Content starts
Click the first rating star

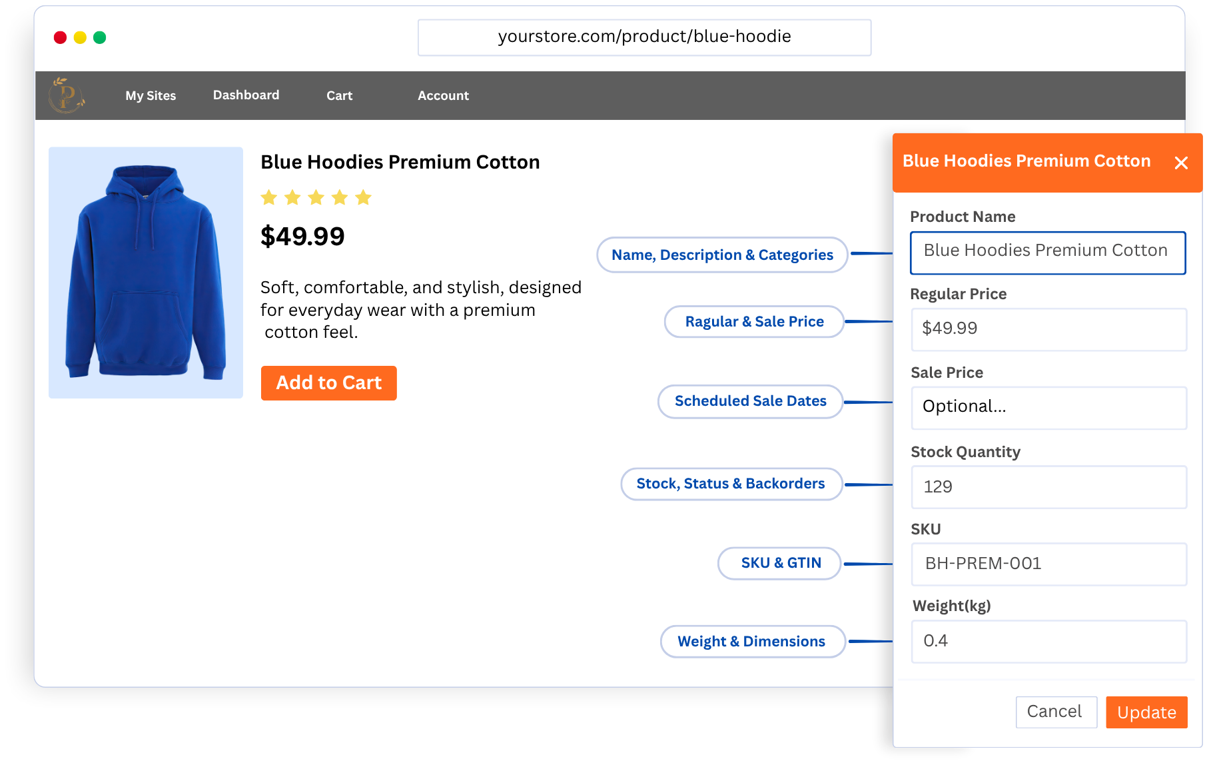(x=269, y=197)
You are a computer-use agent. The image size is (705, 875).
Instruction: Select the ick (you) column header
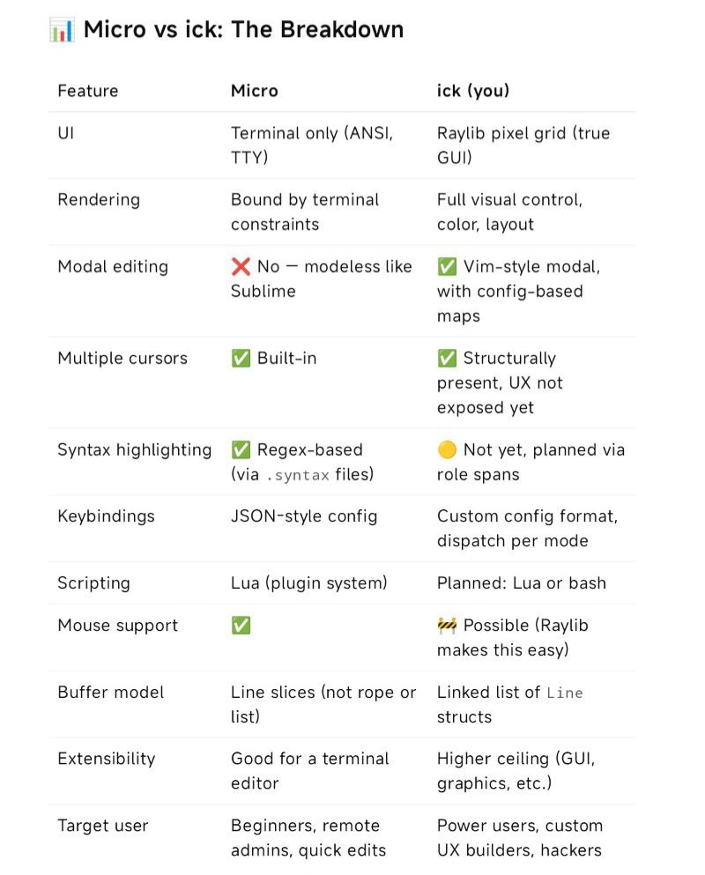[473, 91]
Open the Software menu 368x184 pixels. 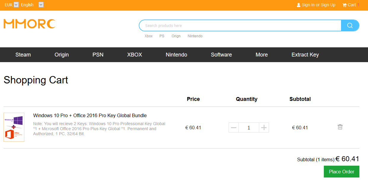coord(221,55)
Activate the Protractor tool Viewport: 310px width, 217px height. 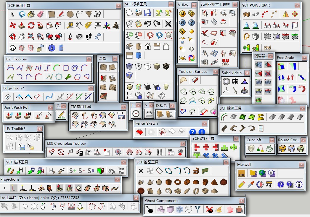point(88,25)
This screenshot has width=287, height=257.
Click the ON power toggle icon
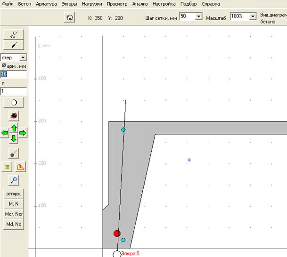pos(70,17)
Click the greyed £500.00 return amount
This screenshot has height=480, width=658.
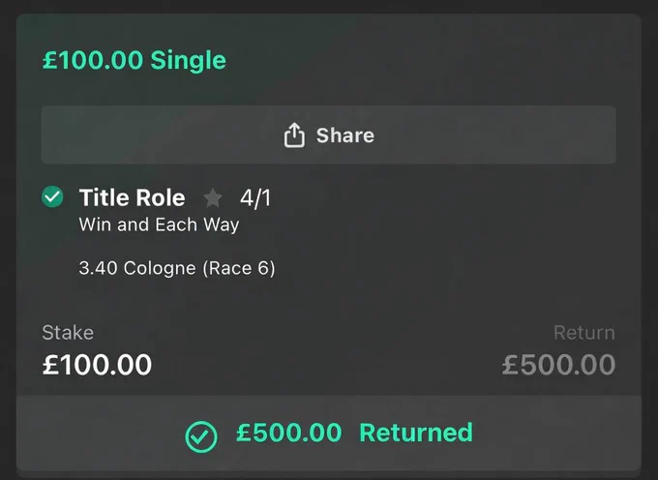point(559,364)
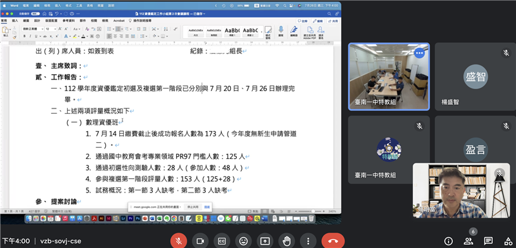Open the font size dropdown showing 12

click(x=51, y=29)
Content ends
- _Task brief_:
Once the line holding "Click the greyed £500.00 return amount" is found, set it down along with every line after it through the end of the entries, exactly, leaving the pictures out.

- _Task answer_:
Click the greyed £500.00 return amount
This screenshot has height=480, width=658.
point(559,364)
Open the font size dropdown showing 12

click(x=51, y=29)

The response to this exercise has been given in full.